*** Extracted entries ***
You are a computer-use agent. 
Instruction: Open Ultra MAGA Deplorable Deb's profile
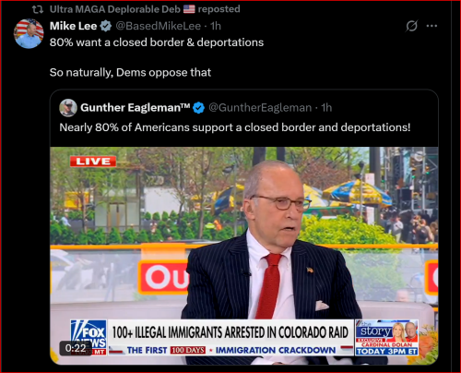(x=115, y=9)
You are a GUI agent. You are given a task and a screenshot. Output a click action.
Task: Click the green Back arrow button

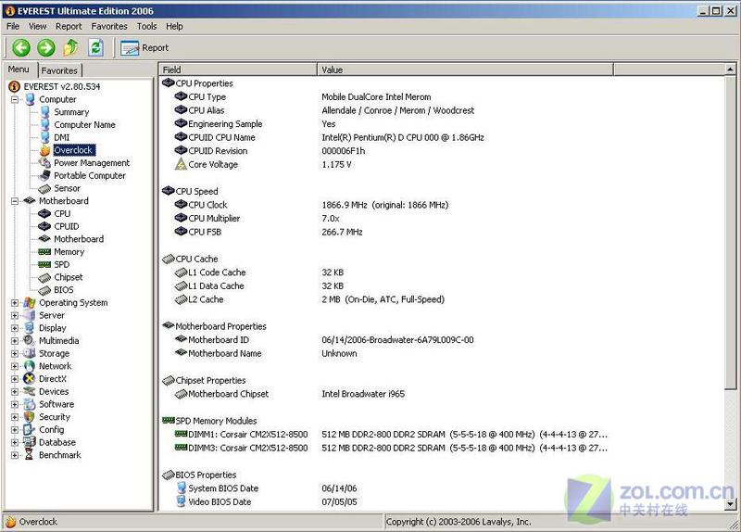pyautogui.click(x=20, y=48)
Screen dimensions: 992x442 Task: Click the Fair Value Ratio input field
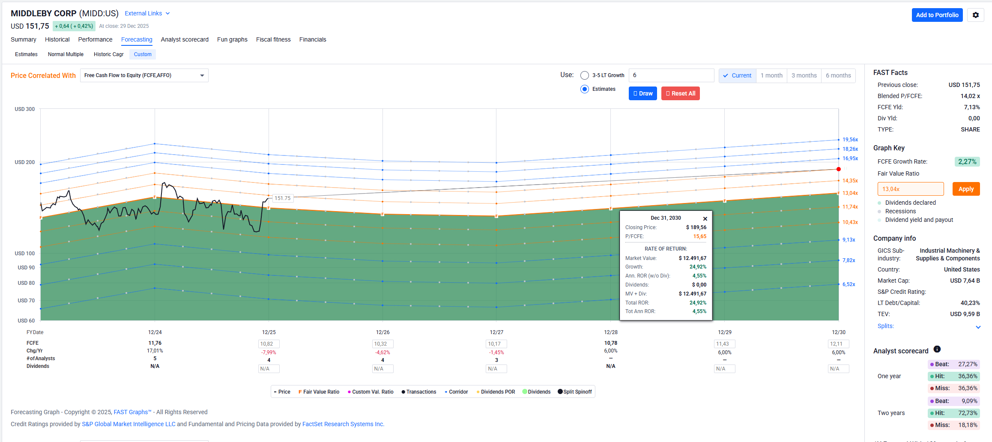(x=910, y=189)
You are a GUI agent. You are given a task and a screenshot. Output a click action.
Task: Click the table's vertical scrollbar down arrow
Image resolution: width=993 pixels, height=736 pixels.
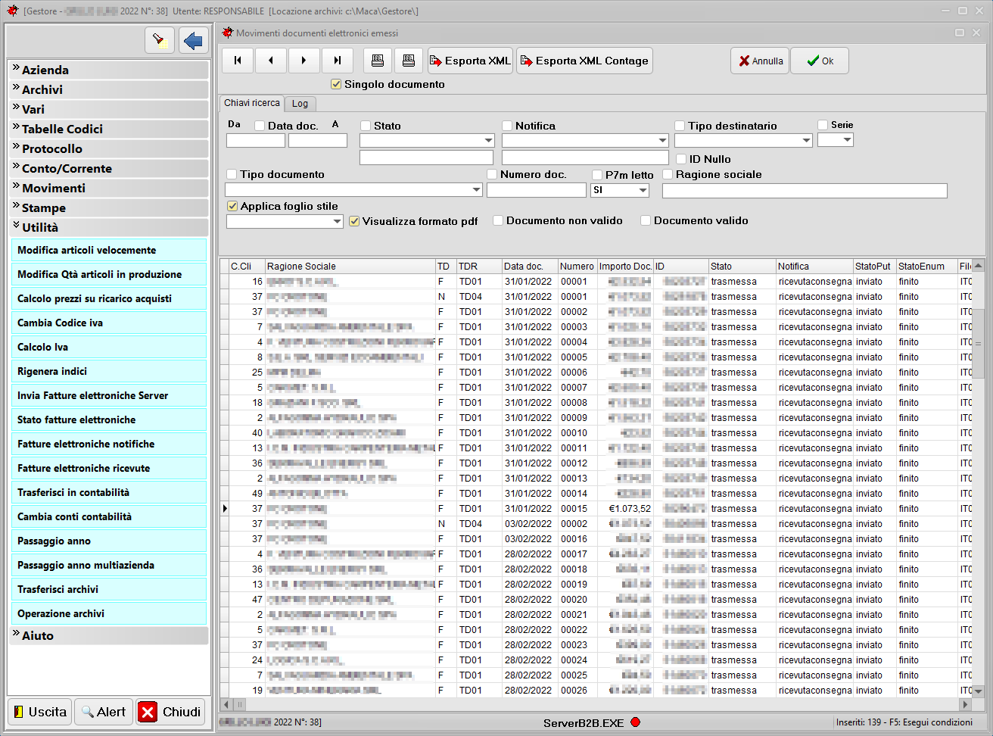978,691
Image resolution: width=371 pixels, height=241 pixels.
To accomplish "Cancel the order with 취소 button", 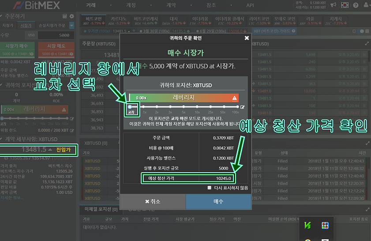I will [153, 201].
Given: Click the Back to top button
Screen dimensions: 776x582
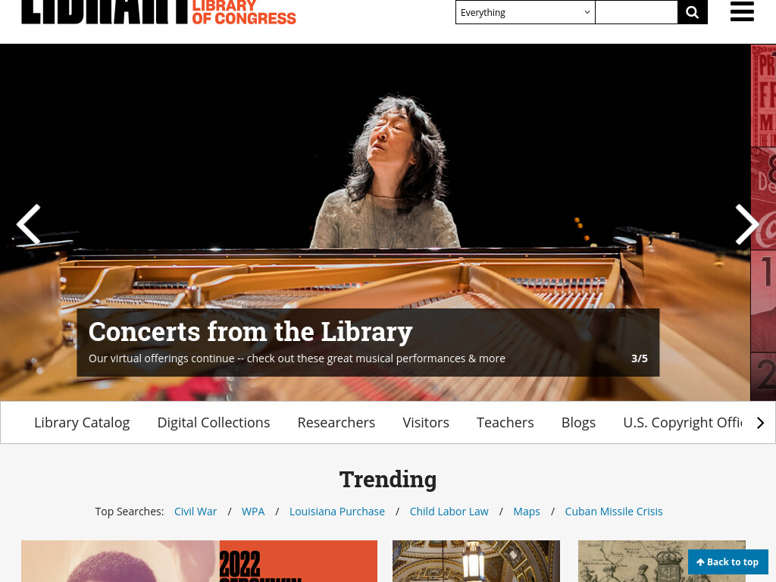Looking at the screenshot, I should (x=728, y=562).
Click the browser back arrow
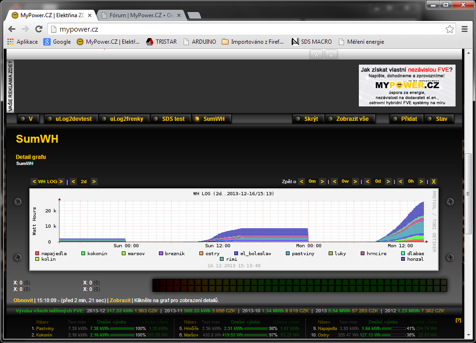Screen dimensions: 476x343 (x=12, y=29)
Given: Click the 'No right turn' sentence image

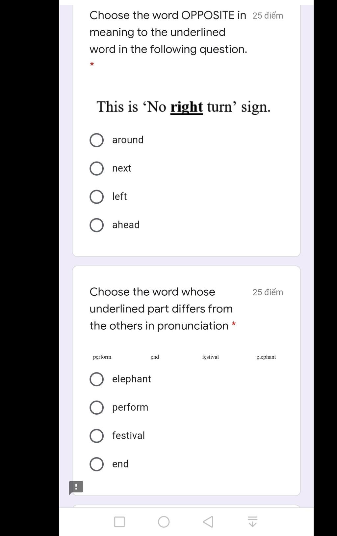Looking at the screenshot, I should click(183, 107).
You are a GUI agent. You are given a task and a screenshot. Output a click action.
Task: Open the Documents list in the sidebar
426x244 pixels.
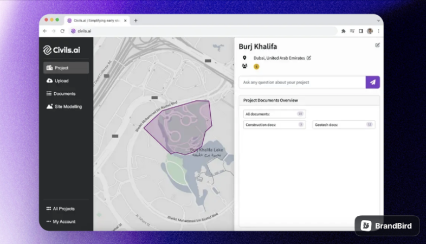(x=64, y=94)
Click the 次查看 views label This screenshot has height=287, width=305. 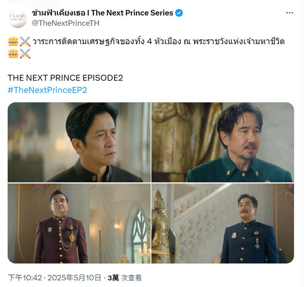[x=131, y=278]
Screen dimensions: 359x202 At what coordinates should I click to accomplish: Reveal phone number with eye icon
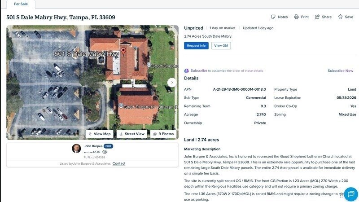pyautogui.click(x=105, y=152)
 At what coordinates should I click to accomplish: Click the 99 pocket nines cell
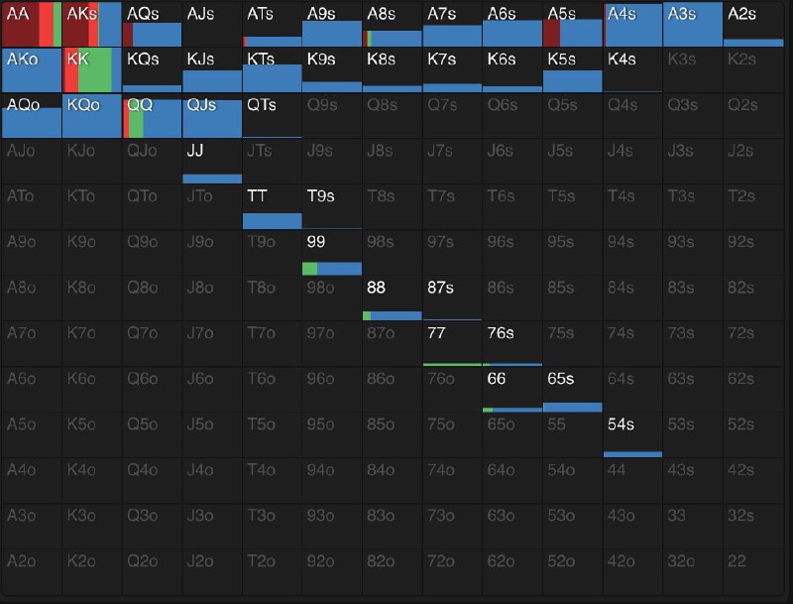[332, 252]

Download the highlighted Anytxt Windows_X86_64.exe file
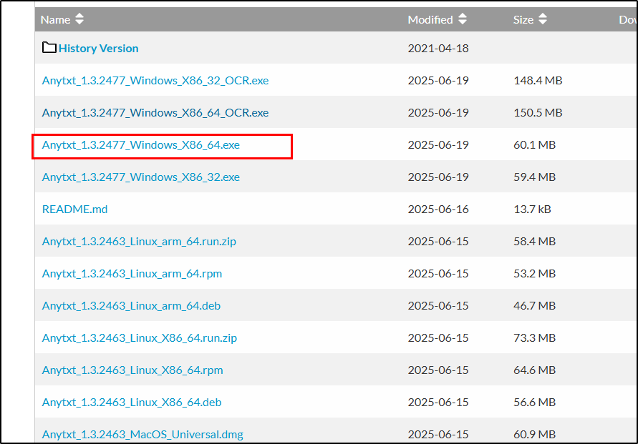pos(141,145)
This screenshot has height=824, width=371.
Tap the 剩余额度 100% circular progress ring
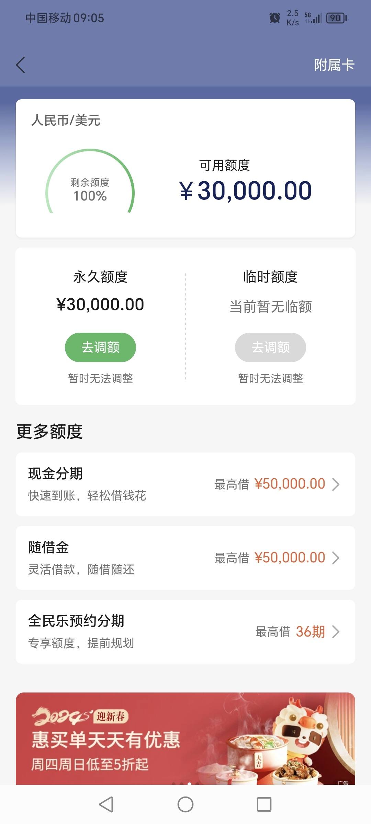point(90,181)
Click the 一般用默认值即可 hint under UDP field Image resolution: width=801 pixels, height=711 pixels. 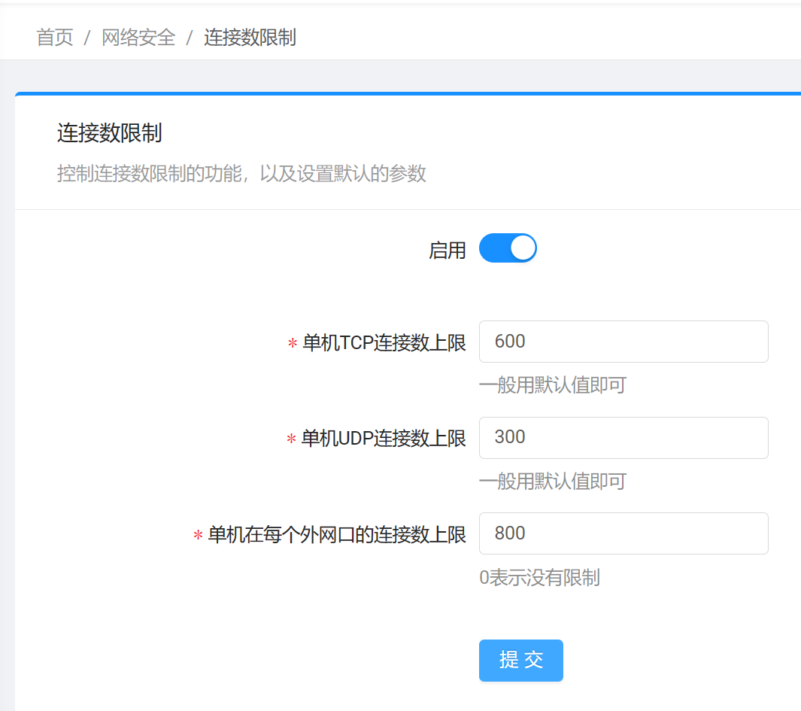(552, 482)
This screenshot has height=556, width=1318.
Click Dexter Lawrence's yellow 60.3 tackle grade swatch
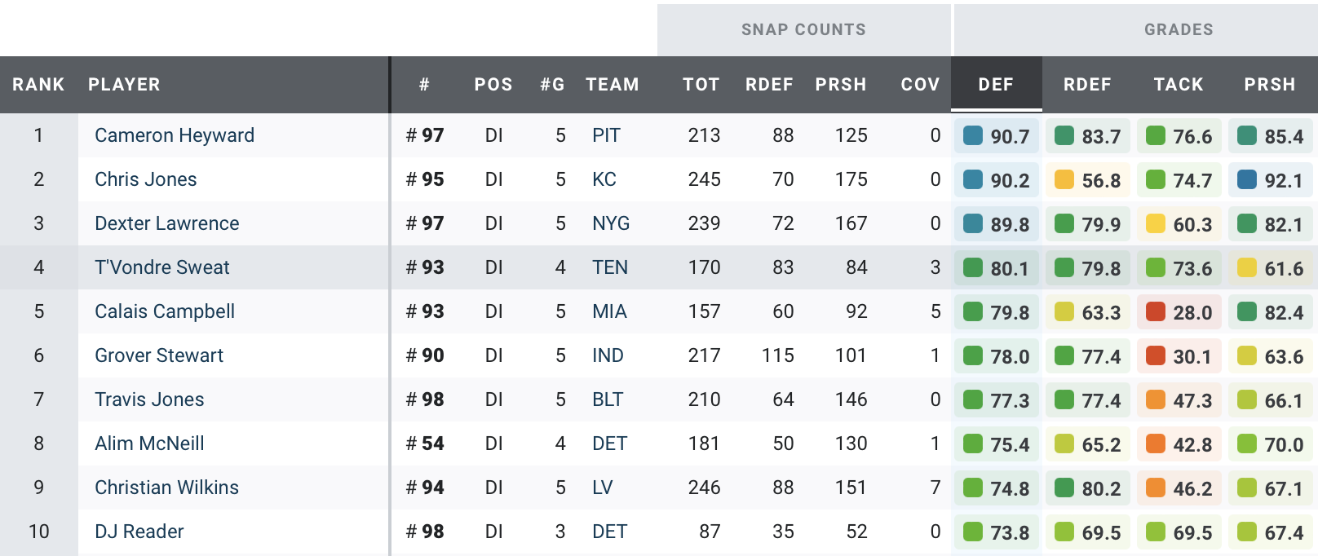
*** End of Extracted entries ***
Assigned task:
Leaving out the pictures, restate word for word the lines above from the one containing "This screenshot has height=556, width=1318." through the end of the records, both ends included.

Solution to this exercise:
This screenshot has height=556, width=1318.
Click Dexter Lawrence's yellow 60.3 tackle grade swatch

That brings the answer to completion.